Outra justificativa da bronca deve referir-se à qualidade
poética da geração de 45, significativa e sinteticamente descrita na citação do
verso famoso de Manuel Bandeira, que lemos nos últimos parágrafos do ensaio de
Merquior: “a poesia que poderia ter sido e não foi”. (2013, p.58) Adonias
Filho, no prefácio à Antologia da nova
poesia brasileira, destaca que os versos da geração de 45 ansiaram por
classicizar o modernismo, donde, em muitos casos, o retorno sistemático à
regularidade métrica, à rima, ao léxico e à sintaxe solenes, em contraste com o
suposto desleixo dos modernistas de 1920. Também Fernando Ferreira Loanda
situou-se entre os que enxergavam uma “vizinhança” entre os poetas de 45,
marcados pelo “rigor formal em proveito de uma temática que se interioriza,
[...] em busca dos extremos valores humanos”, (1970, p.15) e “o clássico
modernista” de um Cassiano Ricardo e de um Carlos Drummond de Andrade, os quais
“não cedem o mínimo à estrutura e à expressão na tessitura de um verso
incensurável”. (1970, p.15)
Ora, José Guilherme Merquior saudou, no próprio Razão do poema e em textos posteriores, o
modernismo classicizado de Claro enigma
e de muitos versos de Murilo Mendes.
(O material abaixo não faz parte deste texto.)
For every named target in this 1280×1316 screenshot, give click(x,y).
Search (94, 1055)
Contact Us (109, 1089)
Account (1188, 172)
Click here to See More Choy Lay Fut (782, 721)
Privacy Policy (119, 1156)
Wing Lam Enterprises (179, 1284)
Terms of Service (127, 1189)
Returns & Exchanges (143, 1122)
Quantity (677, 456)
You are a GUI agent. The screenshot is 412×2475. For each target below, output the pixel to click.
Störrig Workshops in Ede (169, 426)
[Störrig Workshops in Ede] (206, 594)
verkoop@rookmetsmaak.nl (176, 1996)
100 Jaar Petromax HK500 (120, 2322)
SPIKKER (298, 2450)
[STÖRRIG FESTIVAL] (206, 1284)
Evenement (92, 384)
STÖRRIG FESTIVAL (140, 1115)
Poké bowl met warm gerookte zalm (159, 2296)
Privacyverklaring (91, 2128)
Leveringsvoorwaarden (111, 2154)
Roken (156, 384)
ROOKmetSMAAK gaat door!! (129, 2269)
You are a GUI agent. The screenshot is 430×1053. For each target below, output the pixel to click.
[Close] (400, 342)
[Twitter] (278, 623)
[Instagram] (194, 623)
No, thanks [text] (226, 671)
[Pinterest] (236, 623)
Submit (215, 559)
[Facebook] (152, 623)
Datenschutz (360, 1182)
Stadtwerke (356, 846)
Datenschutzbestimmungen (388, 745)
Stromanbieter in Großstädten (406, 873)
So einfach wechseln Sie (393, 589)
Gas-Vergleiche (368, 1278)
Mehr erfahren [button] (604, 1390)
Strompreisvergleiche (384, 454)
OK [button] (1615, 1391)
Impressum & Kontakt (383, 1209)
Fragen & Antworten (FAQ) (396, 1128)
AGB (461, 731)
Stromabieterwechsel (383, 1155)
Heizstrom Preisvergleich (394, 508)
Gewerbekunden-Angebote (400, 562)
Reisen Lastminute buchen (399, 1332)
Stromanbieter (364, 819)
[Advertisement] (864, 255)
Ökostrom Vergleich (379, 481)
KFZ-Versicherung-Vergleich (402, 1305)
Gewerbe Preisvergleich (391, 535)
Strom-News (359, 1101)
Contudo, a sintonia de propostas daria
frutos de sabores distintos: para Merquior, a classicização do modernismo de
Drummond, de Murilo e de Cabral “foi”; o de 45 “poderia ter sido, mas não foi”.
Ou, palavras do próprio Merquior, “o lirismo bem Kitsch da maior parte da geração de 45” teria, na verdade,
efetivado uma “desmodernização da poesia”.
(1983, p.146)
Há quem, mais recentemente, conteste julgamentos e
compreensões como a de Merquior em torno da geração de 45, alegando a
heterogeneidade de um grupo que, por isso mesmo, sequer deveria ser denominado
de “geração”. No caso específico de “A falência da poesia...”, não se pode
acusar seu autor de ignorar as distinções poéticas, mesmo qualitativas, entre
um e outro poeta aí comentado. Concordando-se ou não com a aplicabilidade
conceitual ou a validade ontológica do termo geração para agrupar Ledo Ivo,
Domingos Carvalho da Silva, Bruno Rivera & Cia., o fato principal é que
José Guilherme Merquior alveja determinada postura que ele verificou no
comportamento literário de alguns desses nomes que estrearam na década de 1940.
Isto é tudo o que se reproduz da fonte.